After some lackluster fund-raising, Segal recently injected $1.3 million into his campaign to use on television advertising in the three weeks before the election on June 26. (He’d already spent $74,000 on the race.) Few people in Maryland politics think Segal can win, but an aggressive television presence could force some more scrutiny on Cardin’s foreign-policy views. And with former NAACP chair Ben Jealous running for Maryland governor, potentially galvanizing the state’s most progressive constituencies, Segal could collect some support from an ideological base bent on challenging the status quo.

But another obstacle Segal faces is himself. Known for his irascible nature, the veteran peace activist hasn’t effectively built a coalition of allies or real campaign infrastructure. He’s also gotten into testy, self-destructive exchanges with progressive groups whose support he wants—and with reporters he feels should be covering Cardin more critically. He recently sent a scathing e-mail to a reporter who wrote about Cardin’s J Street speech—with almost 30 other reporters copied—accusing him of not being “a competent professional” and of being “lacking” as a human being.  

Segal was also ejected from the J Street conference after a conflagration with the group’s staff.

Such tactics, Willis warned, diminish the whole point of Segal’s bid. “The issue gets lost in the manner in which he delivers the message,” he said. “And so the underlying message loses its potency.”

▸ Short problem A:
Name every person the passage about Segal's campaign mentions by name.
▸ Short problem B:
Rewrite the passage about Segal's campaign from "But another obstacle" up to and including "a human being.", putting "journalists" in place of "reporters".
▸ Short problem C:
In the passage about Segal's campaign, what reason does Willis give for saying that Segal's tactics diminish the whole point of his bid?
The material that comes next has no connection to the passage about Segal's campaign.

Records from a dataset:
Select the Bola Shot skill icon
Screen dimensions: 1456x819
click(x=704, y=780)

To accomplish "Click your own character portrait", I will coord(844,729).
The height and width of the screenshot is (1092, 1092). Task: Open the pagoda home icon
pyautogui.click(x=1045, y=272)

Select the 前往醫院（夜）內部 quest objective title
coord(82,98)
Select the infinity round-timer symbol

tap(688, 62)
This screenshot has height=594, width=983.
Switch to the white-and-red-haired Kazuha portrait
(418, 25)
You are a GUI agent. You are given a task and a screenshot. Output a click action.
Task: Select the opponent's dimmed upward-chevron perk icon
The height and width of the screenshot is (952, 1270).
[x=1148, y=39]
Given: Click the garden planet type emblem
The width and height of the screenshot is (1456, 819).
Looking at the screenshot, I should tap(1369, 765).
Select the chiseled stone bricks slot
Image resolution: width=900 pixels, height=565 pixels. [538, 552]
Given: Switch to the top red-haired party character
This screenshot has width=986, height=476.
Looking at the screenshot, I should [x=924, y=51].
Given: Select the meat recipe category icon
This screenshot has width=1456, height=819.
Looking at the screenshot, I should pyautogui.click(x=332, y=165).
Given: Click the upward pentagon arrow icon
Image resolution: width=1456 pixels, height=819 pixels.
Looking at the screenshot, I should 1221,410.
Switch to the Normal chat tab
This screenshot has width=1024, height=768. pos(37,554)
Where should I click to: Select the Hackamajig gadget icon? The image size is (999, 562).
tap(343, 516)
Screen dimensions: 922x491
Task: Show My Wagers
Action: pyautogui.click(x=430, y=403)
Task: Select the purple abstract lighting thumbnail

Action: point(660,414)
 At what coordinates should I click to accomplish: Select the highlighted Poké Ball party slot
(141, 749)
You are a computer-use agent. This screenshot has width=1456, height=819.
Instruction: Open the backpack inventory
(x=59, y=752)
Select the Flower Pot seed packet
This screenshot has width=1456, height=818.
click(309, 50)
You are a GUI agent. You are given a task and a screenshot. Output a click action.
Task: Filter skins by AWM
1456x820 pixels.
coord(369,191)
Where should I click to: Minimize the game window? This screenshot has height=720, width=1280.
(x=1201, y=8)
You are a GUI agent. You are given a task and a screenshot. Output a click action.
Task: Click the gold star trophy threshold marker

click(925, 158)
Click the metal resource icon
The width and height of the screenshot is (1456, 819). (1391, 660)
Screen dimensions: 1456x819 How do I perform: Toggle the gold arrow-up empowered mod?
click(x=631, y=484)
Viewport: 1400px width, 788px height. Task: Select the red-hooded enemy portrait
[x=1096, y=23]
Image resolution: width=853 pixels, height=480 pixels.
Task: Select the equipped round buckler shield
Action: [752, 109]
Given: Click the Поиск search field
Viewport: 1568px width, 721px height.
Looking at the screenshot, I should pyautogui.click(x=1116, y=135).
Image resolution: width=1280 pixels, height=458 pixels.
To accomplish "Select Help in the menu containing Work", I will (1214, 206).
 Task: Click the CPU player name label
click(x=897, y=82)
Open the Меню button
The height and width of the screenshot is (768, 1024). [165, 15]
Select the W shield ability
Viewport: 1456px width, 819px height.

▸ Response A:
Segal, Cardin, Ben Jealous, Willis

▸ Response B:
But another obstacle Segal faces is himself. Known for his irascible nature, the veteran peace activist hasn’t effectively built a coalition of allies or real campaign infrastructure. He’s also gotten into testy, self-destructive exchanges with progressive groups whose support he wants—and with journalists he feels should be covering Cardin more critically. He recently sent a scathing e-mail to a reporter who wrote about Cardin’s J Street speech—with almost 30 other journalists copied—accusing him of not being “a competent professional” and of being “lacking” as a human being.

▸ Response C:
Willis says the issue gets lost in the way Segal delivers the message. As a result, the underlying message loses its potency.